When Anthony Zarzana’s fraternity brother Jack Helmer suggested he needed help he didn’t think twice about it. Still, he wasn’t sure he would be the best tester for the new mental health app his friend had created.
“I didn’t take mental health very seriously at that time,” said Zarzana. “When he was explaining it to me, I was like, okay, how was this app going to help us?”
Zarzana didn’t think he needed the UBYou app because he had plenty of experience managing pressure playing competitive baseball in high school and then at FGCU. Zarzana added he learned from his parents to essentially put his feelings to the side and push through.
But the software engineering major agreed to try the app prototype which provided positive affirmations, meditations and linked students to campus services.
“I found myself using it every morning, and then every night, and I would actually use it to reflect off of my day,” said Zarzana.
Hellmer created the app after experiencing his own mental health battle for the first time. He was overwhelmed by two deaths — a young, close relative, and a pet — and growing pressures at work and school.
“This combination in a 30-day period brought this new level of anxiety, stress, grief that I've never experienced before. I had tension in my chest, a racing mind,” said Hellmer
Counseling and different coping therapies helped Hellmer back on track but he wondered how his friends dealt with stress and big life changes.
“When they told me that they just lived with what they were dealing with, or that they were using a substance of some sort, to mask what they were feeling basically. You know, ‘Oh, I drink, I smoke, whatever,’” Hellmer said. “I was like, alright, there's got to be a way for them to try out these natural things.”
So Hellmer shared techniques that worked for him from meditations to exercises to help reduce their anxiety.
“A lot of them were saying, ‘Wow, this really helped me,’” said Hellmer, and so, the idea for the app was born.
Hellmer also got help creating UBYou from professors at FGCU’s Daveler and Kauanui School of Entrepreneurship.
The app — which is being adopted campus wide — is designed to ask students how they’re feeling and doing. Based on their responses, it connects them to campus resources. So, if a student complains about feeling uncomfortable with their body and appearance the app could connect the student to the university’s counseling center, as well as a campus wellness coach and a fitness trainer.
“It’s giving those tailored solutions to students that show that they're struggling with this,” said Hellmer.

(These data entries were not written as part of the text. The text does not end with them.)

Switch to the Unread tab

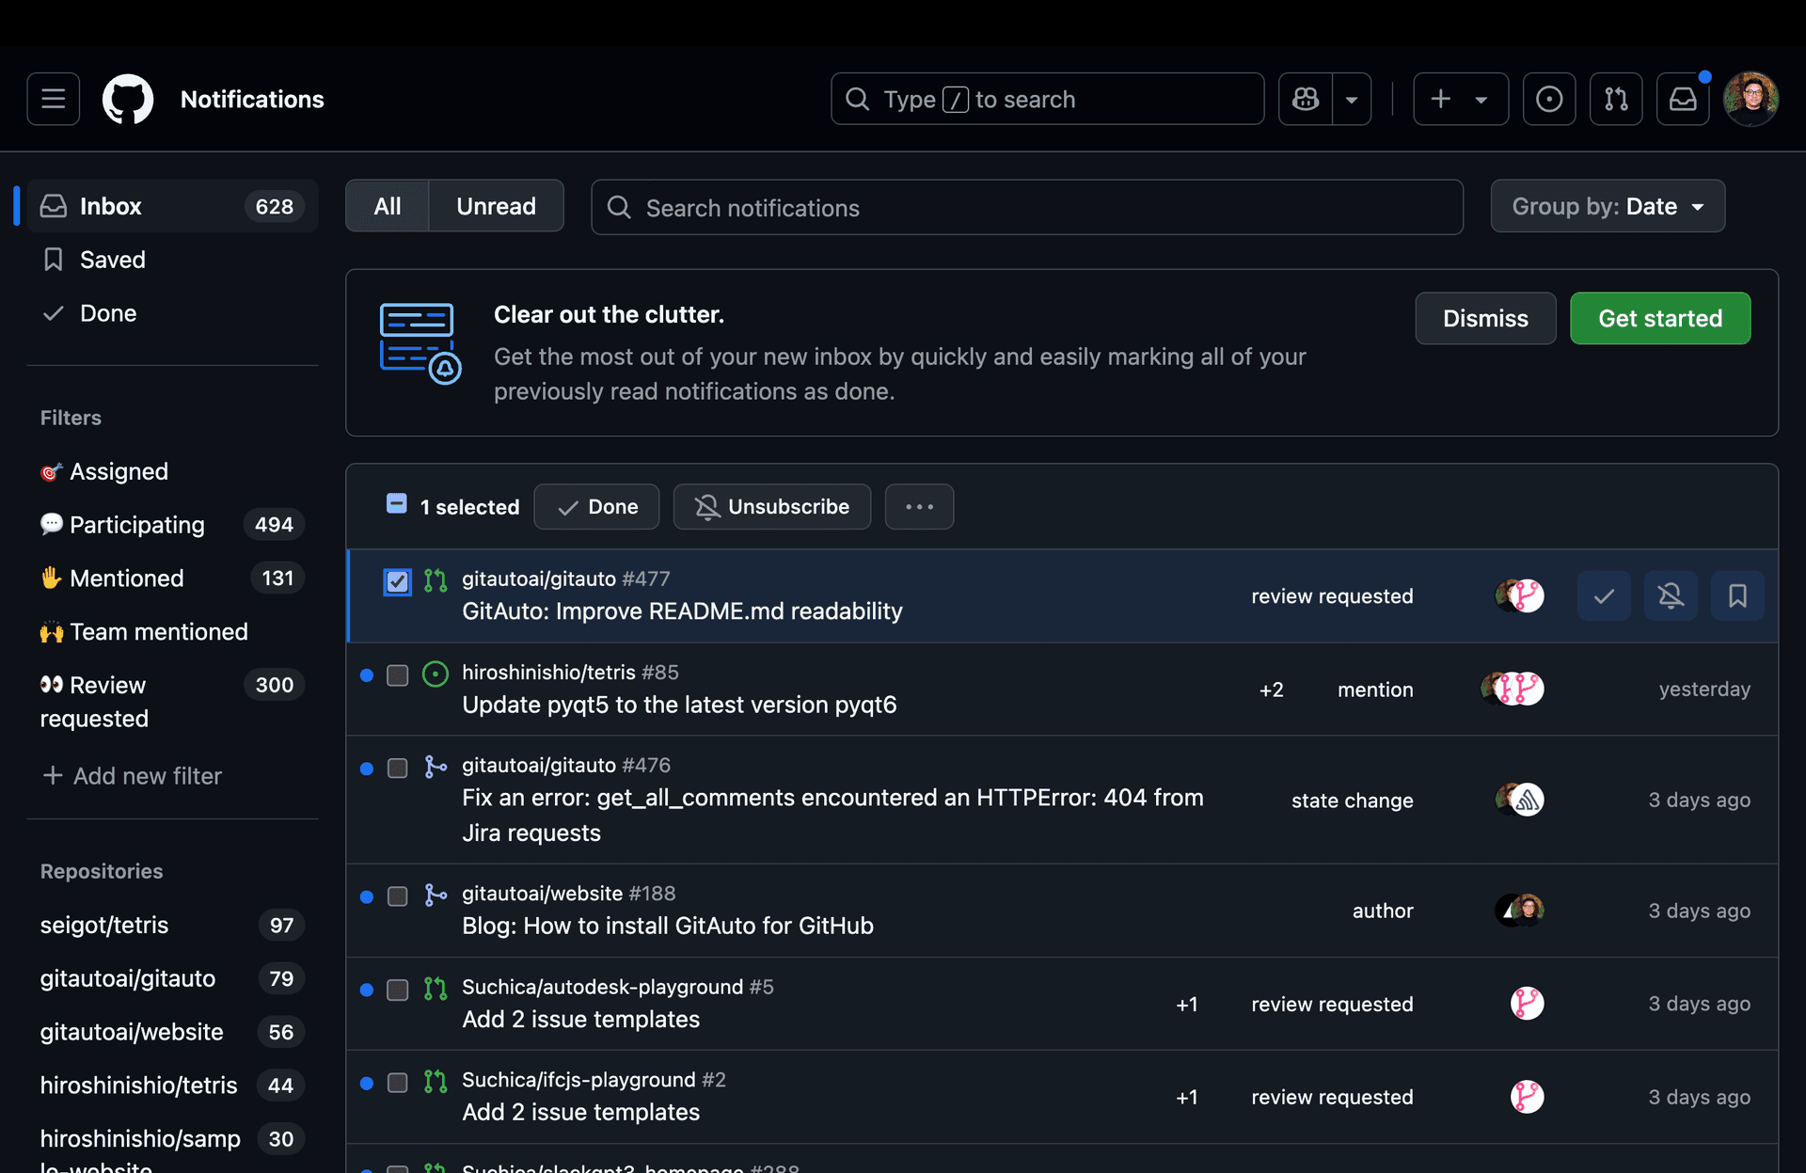tap(496, 205)
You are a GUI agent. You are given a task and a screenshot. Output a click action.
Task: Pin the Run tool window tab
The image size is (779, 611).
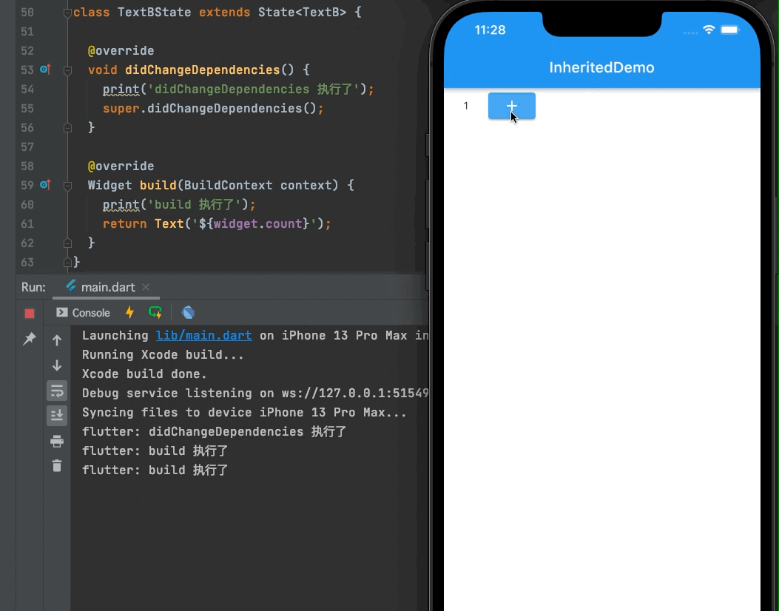30,339
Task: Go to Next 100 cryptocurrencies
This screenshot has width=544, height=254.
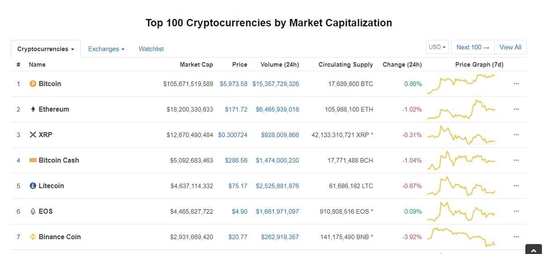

Students can also share the information collected by the app with campus counselors to improve therapy. FGCU business professor Colleen Rob also helped Hellmer with the app.
“Hopefully, it'll make a world of difference. I think that it'll make this campus more efficient, because the resources will be utilized a lot better. I think the students will feel less alone and students can feel kind of connected and feel like it's okay to actively work on their mental health every day,” said Robb.
Hellmer believes UBYou will help FGCU students better cope with pressures that are unique to students today.
“It's like a competition in a sense of what other people are doing, how they portray themselves online, and how you see it. But also, I think, with the pandemic, it hurt a lot of social cues and social issues and experiences for people. And that there's this pressure to follow a path,” said Hellmer.
He believes these issues can lead to increased stress and anxiety and a general lack of being happy. He hopes his app can help students cope in some small way.
For Zarzana, UBYou turned out to be a surprise. it helped him realize that suppressing his feelings wasn’t making them disappear.
“You know, it kind of just helped me break down those feelings and get to the core understanding of why I feel a certain way. Whether that was anxiety, stress about a certain test or stress about something I had to go do that day.”
Zarzana thinks the app will be a hit.
“Personally, that breathing function helped me to relax,” Zarzana said. “And then I get back into a mental state of ‘Okay, I'm ready to go take this test and do the best I can'.”
And Hellmer hopes it will help students beyond his campus. He plans to launch the app this September across FGCU and then offer it to other schools in the Spring.